#### Entries taken from a collection
________________

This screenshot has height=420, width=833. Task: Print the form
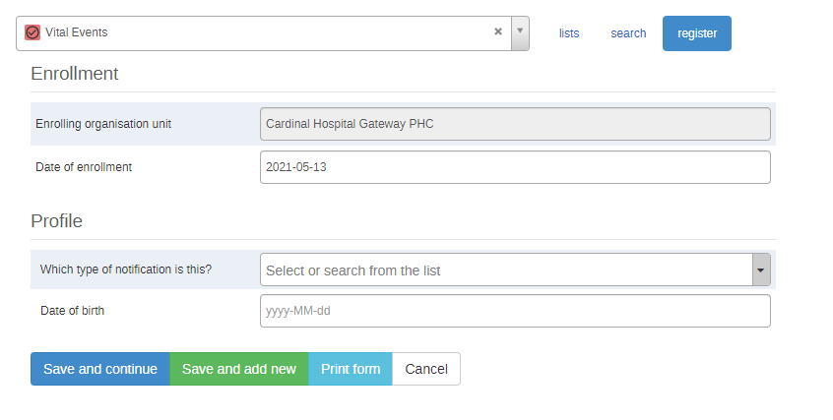[351, 369]
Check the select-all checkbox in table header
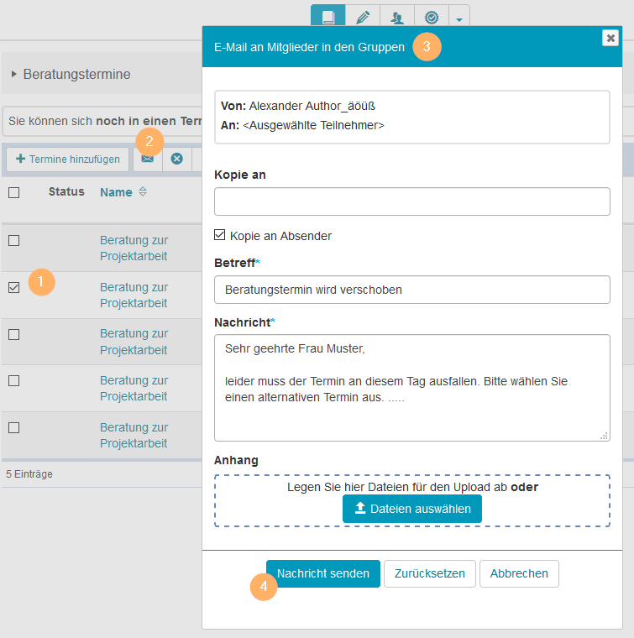The width and height of the screenshot is (634, 638). click(x=13, y=192)
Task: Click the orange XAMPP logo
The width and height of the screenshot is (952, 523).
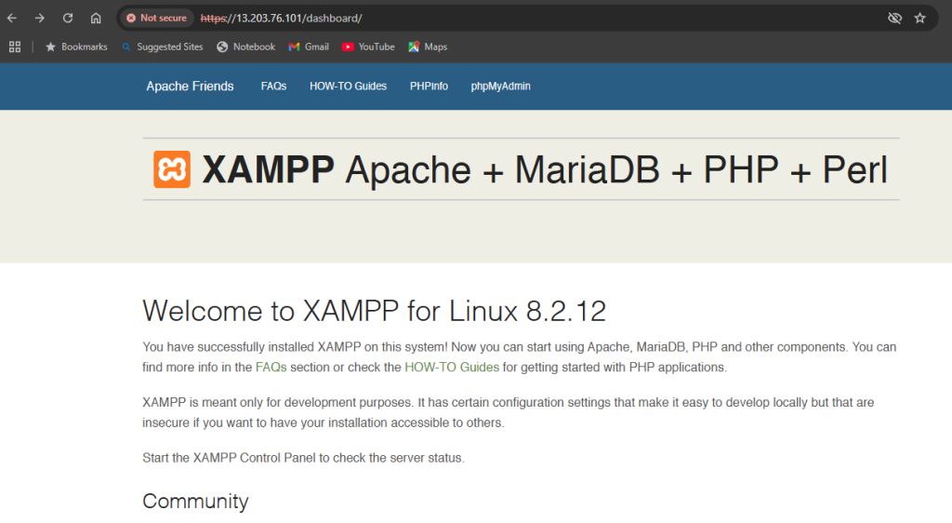Action: (172, 169)
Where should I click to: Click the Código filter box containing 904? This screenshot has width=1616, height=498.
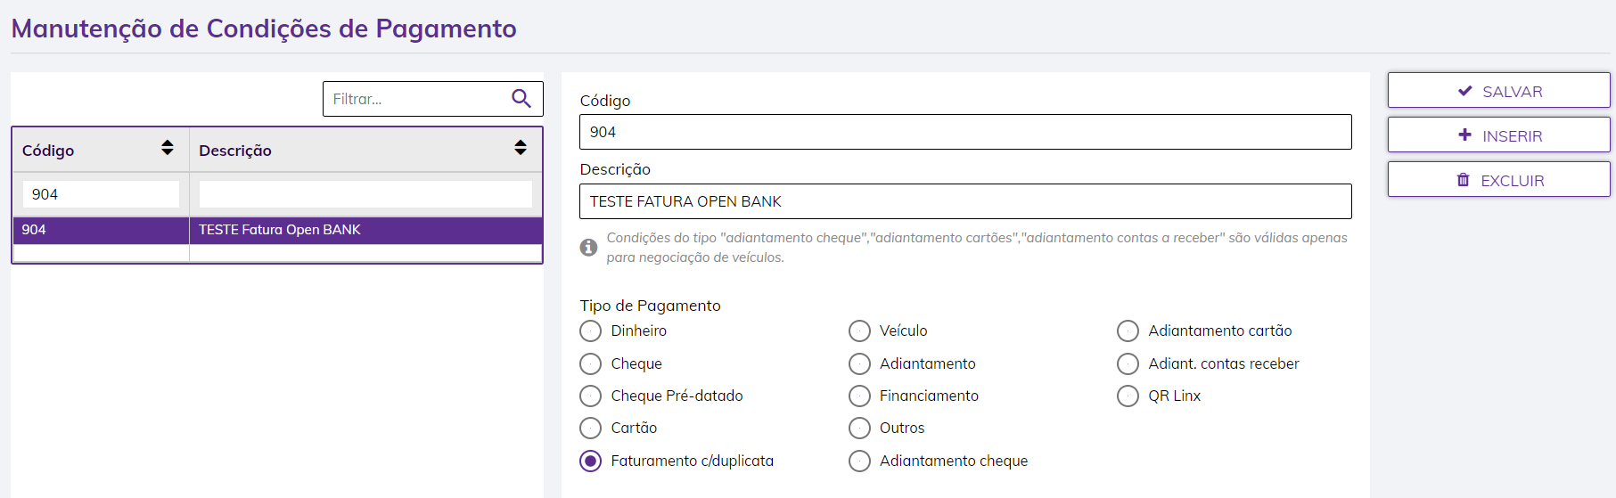point(101,194)
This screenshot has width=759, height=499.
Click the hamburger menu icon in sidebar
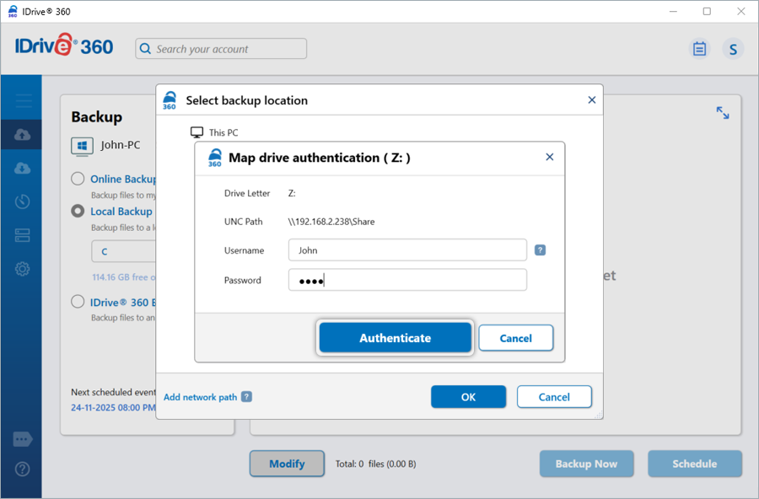coord(23,101)

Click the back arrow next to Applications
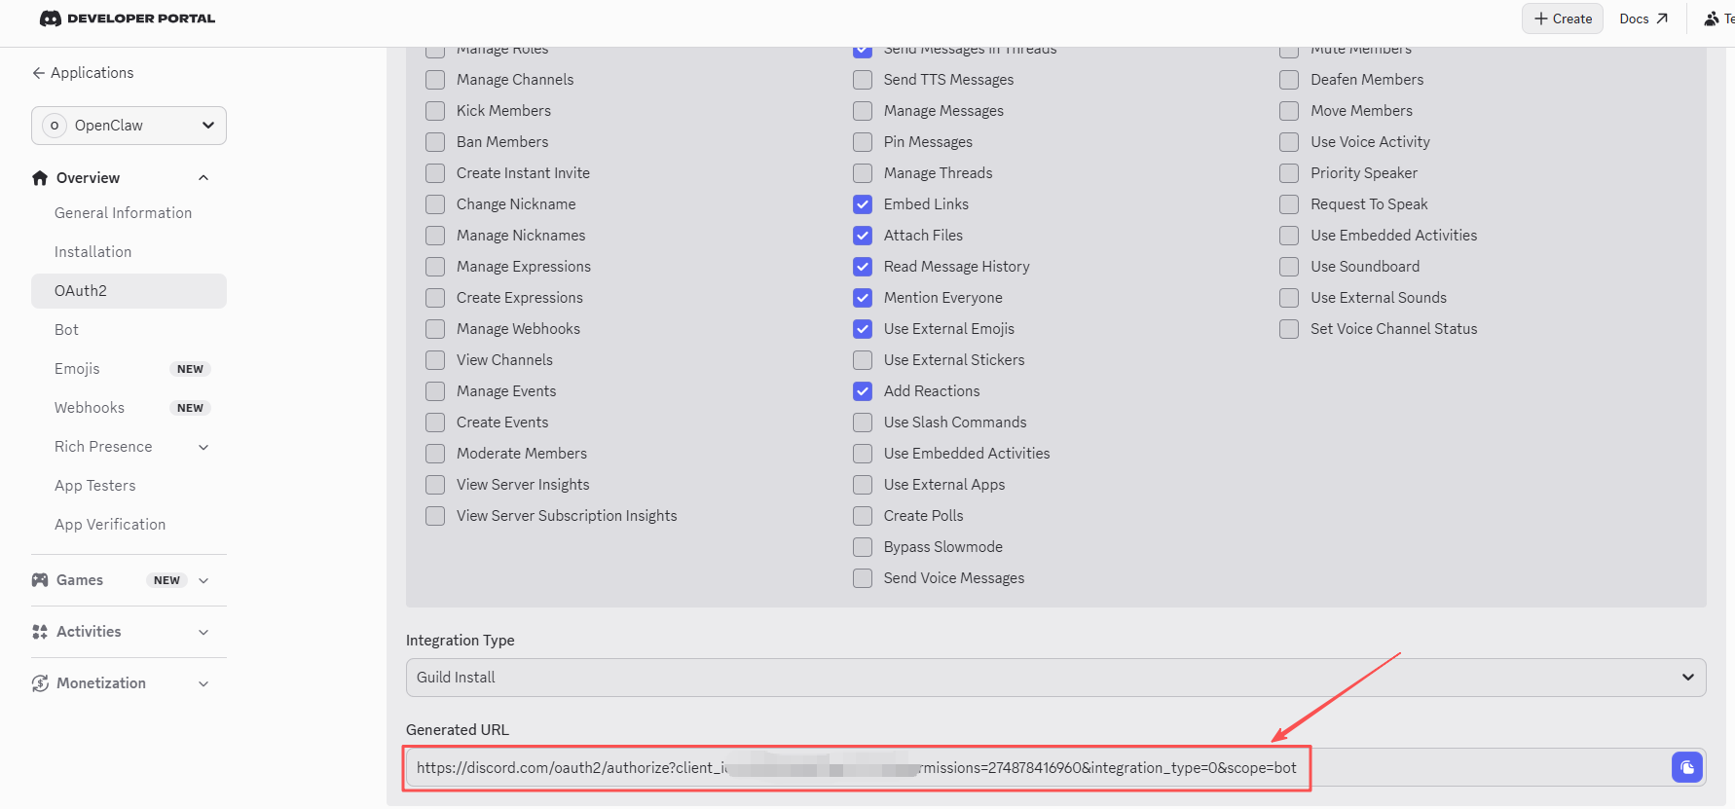coord(39,73)
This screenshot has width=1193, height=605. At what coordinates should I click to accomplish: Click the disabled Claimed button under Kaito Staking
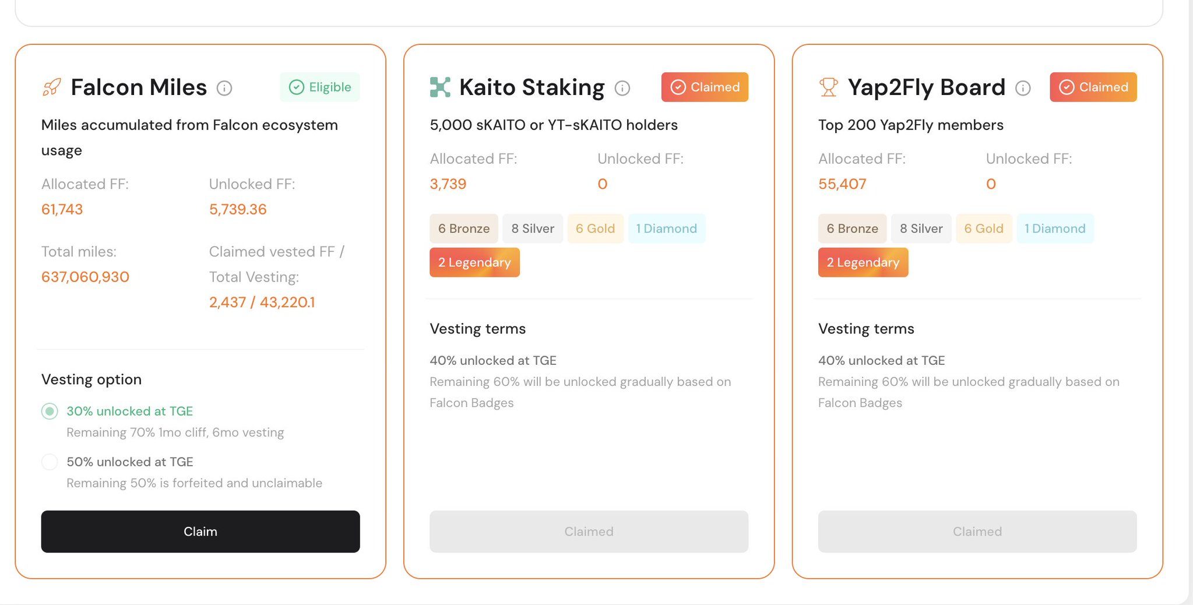click(589, 532)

________________

#### Problem requirements
No pictures go in the copy. Retype exactly the lines from the one with "The width and height of the screenshot is (952, 523)." through the last line of the entries above, both included, and nothing more.

#### The answer
The width and height of the screenshot is (952, 523).
Action: (172, 169)
Where should I click to: Click the Código filter box containing 904? This screenshot has width=1616, height=498.
point(101,194)
This screenshot has width=759, height=499.
Click the hamburger menu icon in sidebar
coord(23,101)

Click the back arrow next to Applications
coord(39,73)
This screenshot has width=1193, height=605. At what coordinates should I click to accomplish: Click the disabled Claimed button under Kaito Staking
click(589, 532)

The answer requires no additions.